Nachfahren jüdischer Familie besuchen Hammelburg
Autor: Arkadius Guzy
Hammelburg, Donnerstag, 14. August 2014
Charlotte Isler, geborene Nussbaum, war Anfang der 1930er Jahre das letzte Mal in Hammelburg. Nach all der Zeit besucht sie die Heimatstadt ihrer Großeltern wieder.
Den Marktplatz hat sie gleich wiedererkannt - auch nach mehr als 80 Jahren. So lange war Charlotte Isler nicht mehr in Hammelburg. "Es ist ewig her", sagt sie. Doch nun besucht sie mit einem ihrer beiden Söhne die Heimatstadt ihrer jüdischen Vorfahren.
Adolf und Clara Nussbaum waren Charlotte Islers Großeltern. Adolf Nussbaum gründete im Jahr 1874 eine Eisenwarenhandlung am Marktplatz, im heutigen Gebäude der Bank Schilling. Außerdem hatte er die Agentur der Hannoverschen Lebens- und Versicherungsanstalt übertragen bekommen. Etliche Jahre später zog die Eisenwarenhandlung in die Bahnhofstraße um.

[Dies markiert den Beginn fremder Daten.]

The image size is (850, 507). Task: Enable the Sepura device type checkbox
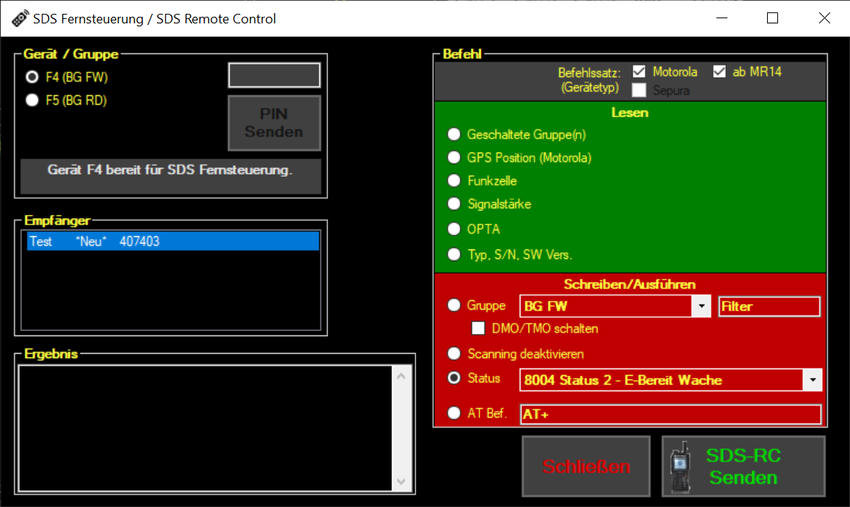[639, 90]
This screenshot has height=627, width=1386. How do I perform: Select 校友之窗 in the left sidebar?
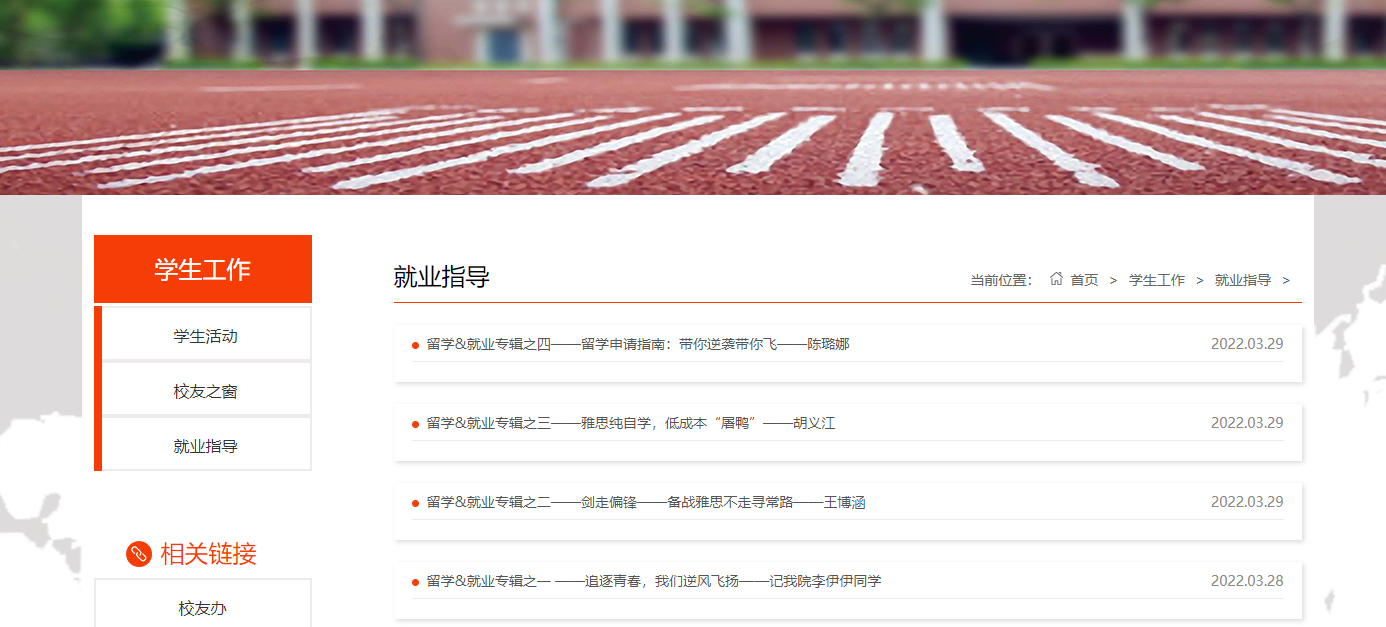205,391
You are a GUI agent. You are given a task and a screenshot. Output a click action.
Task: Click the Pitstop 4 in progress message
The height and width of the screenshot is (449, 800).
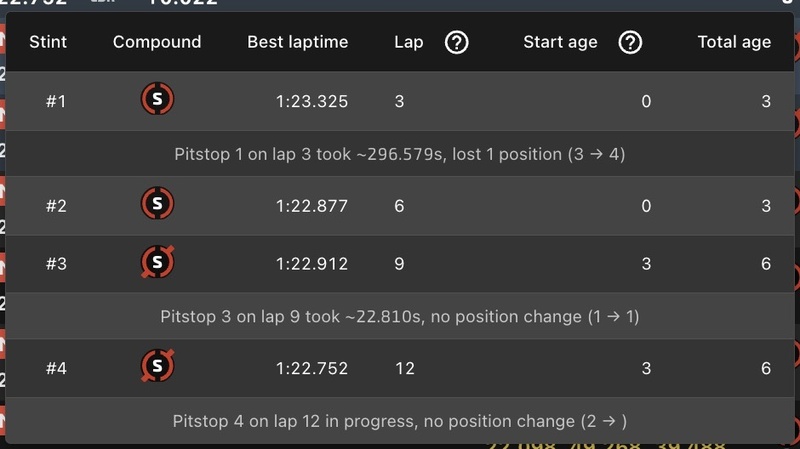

Adolf und Clara Nussbaum hatten zwei Söhne: Martell führte das Geschäft bis 1936 weiter, dann musste die Familie ihren Besitz verkaufen. Manfred, Charlotte Islers Vater, war Kapellmeister in Würzburg. Er zog nach Stuttgart, wo Charlotte Isler geboren wurde.
1939 floh die Familie vor den Nationalsozialisten nach New York. Dort, in einem Vorort von New York, lebt Charlotte Isler bis heute. Sie war schon öfters in Deutschland, vor allem in Stuttgart, aber seit ihrer Kindheit nicht mehr in Hammelburg. In den Ferien hatte sie damals einige Male ihre Verwandten besucht.
"In der Bahnhofstraße hat sich alles verändert", erklärt Charlotte Isler bei einem Stadtrundgang. Denn heute nimmt dort, wo einst die Eisenwarenhandlung war, der Neubau mit Weltladen und Sparkasse den Platz in der Häuserzeile ein. "Es gab einen großen Garten und einen großen Hof", sagt die 89-Jährige. Sie erinnert sich, wie sie als Kind bei einem ihrer Besuche in Hammelburg vom Fenster aus einen Zirkus auf dem Marktplatz beobachtete.